** start **

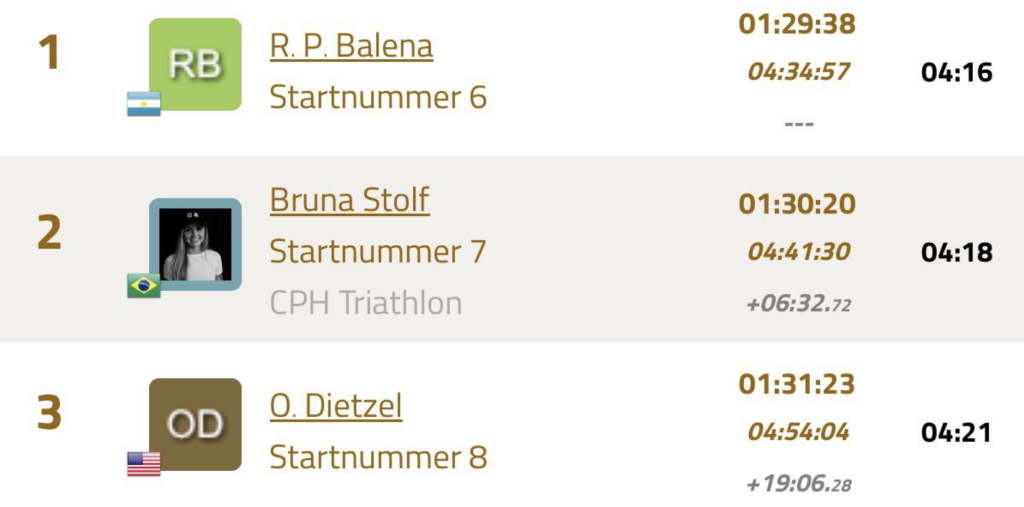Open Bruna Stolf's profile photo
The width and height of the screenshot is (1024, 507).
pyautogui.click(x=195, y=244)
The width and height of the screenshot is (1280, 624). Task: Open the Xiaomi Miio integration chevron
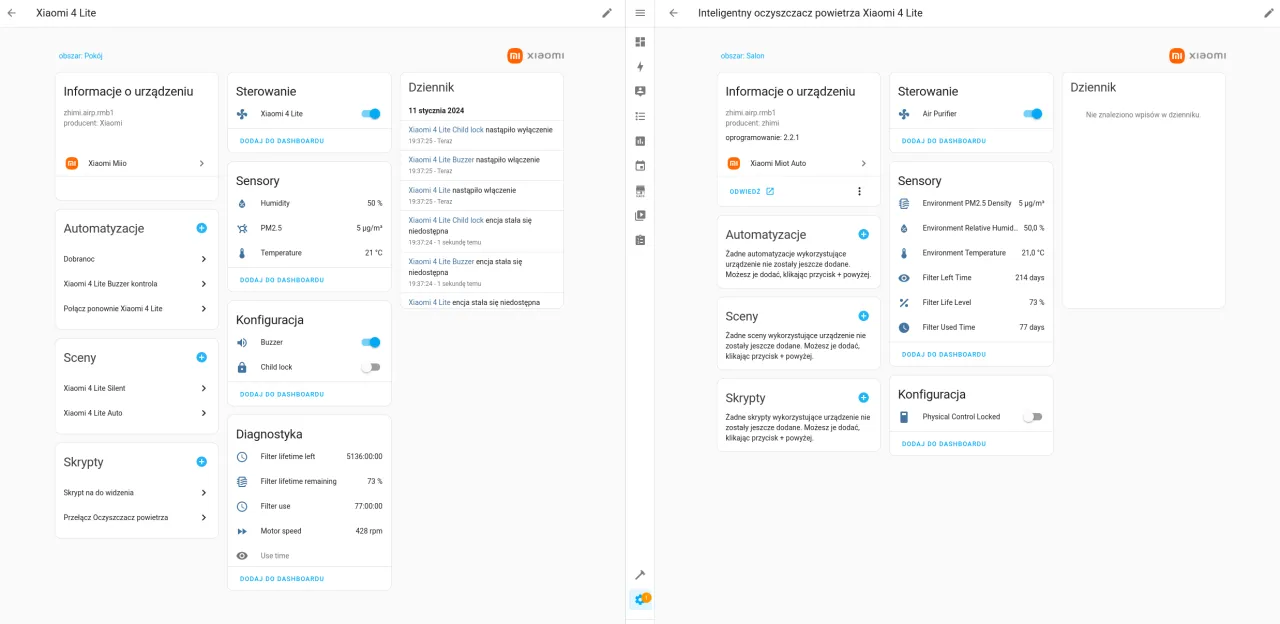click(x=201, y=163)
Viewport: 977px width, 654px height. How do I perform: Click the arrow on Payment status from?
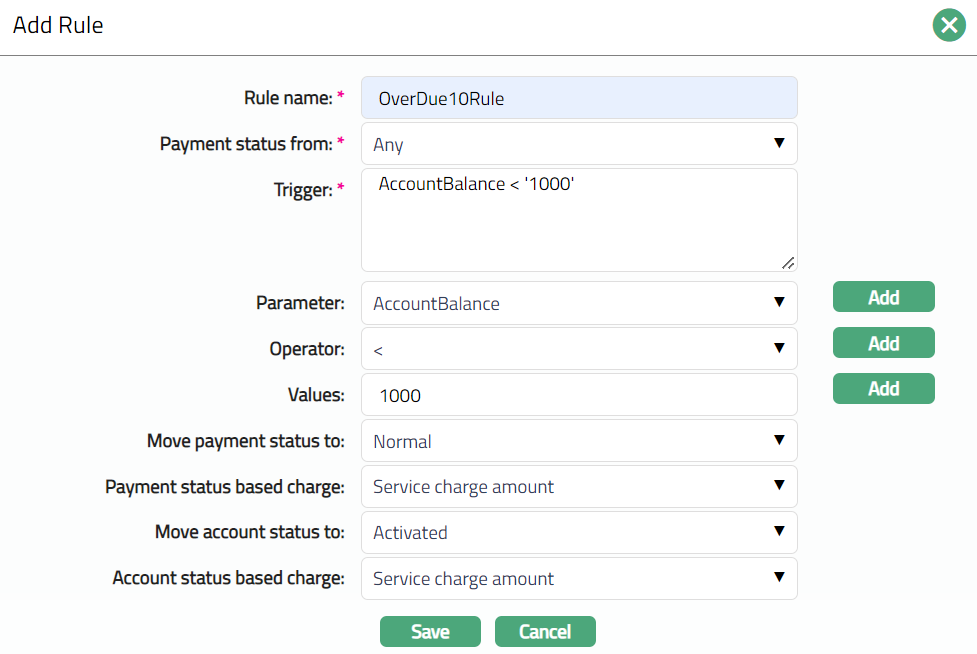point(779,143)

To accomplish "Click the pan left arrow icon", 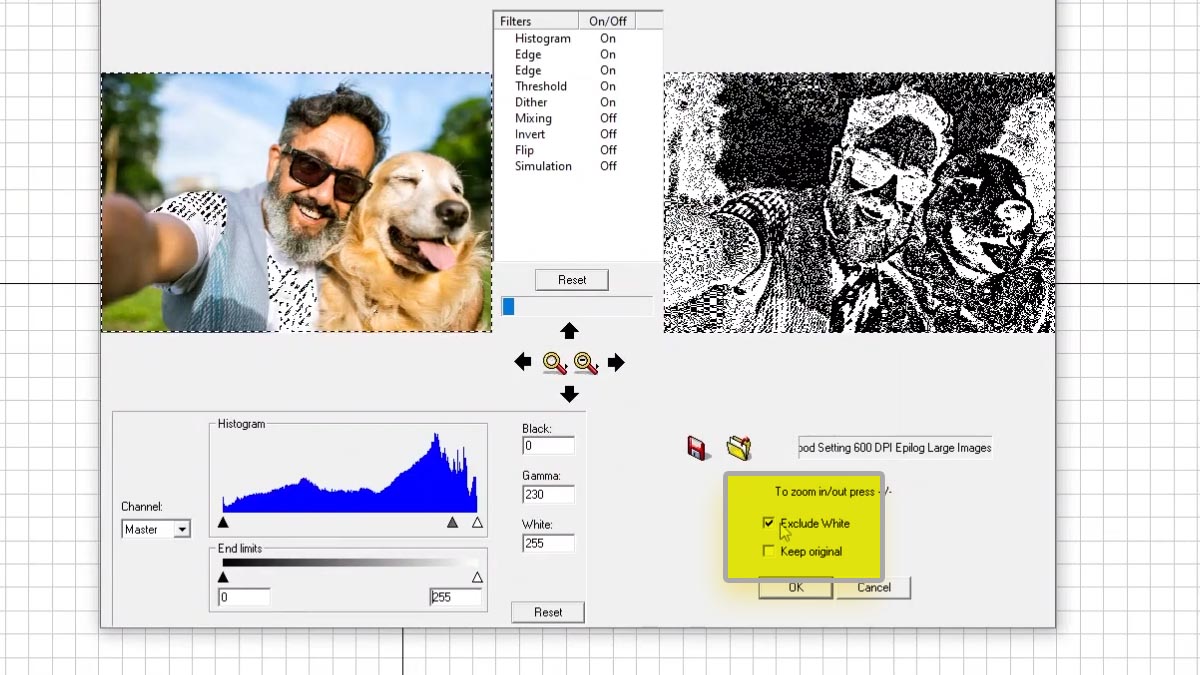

** end **

**WHAT THE EXERCISE ASKS:** Edit the records starting at the line containing "Viewport: 977px width, 654px" and ending at the end of the records: replace "Payment status" with "Order status" and keep everything else the same. Give back only those lines, without the pictures.

**TASK ANSWER:**
Viewport: 977px width, 654px height. How do I perform: Click the arrow on Order status from?
point(779,143)

To accomplish "Click the pan left arrow icon", 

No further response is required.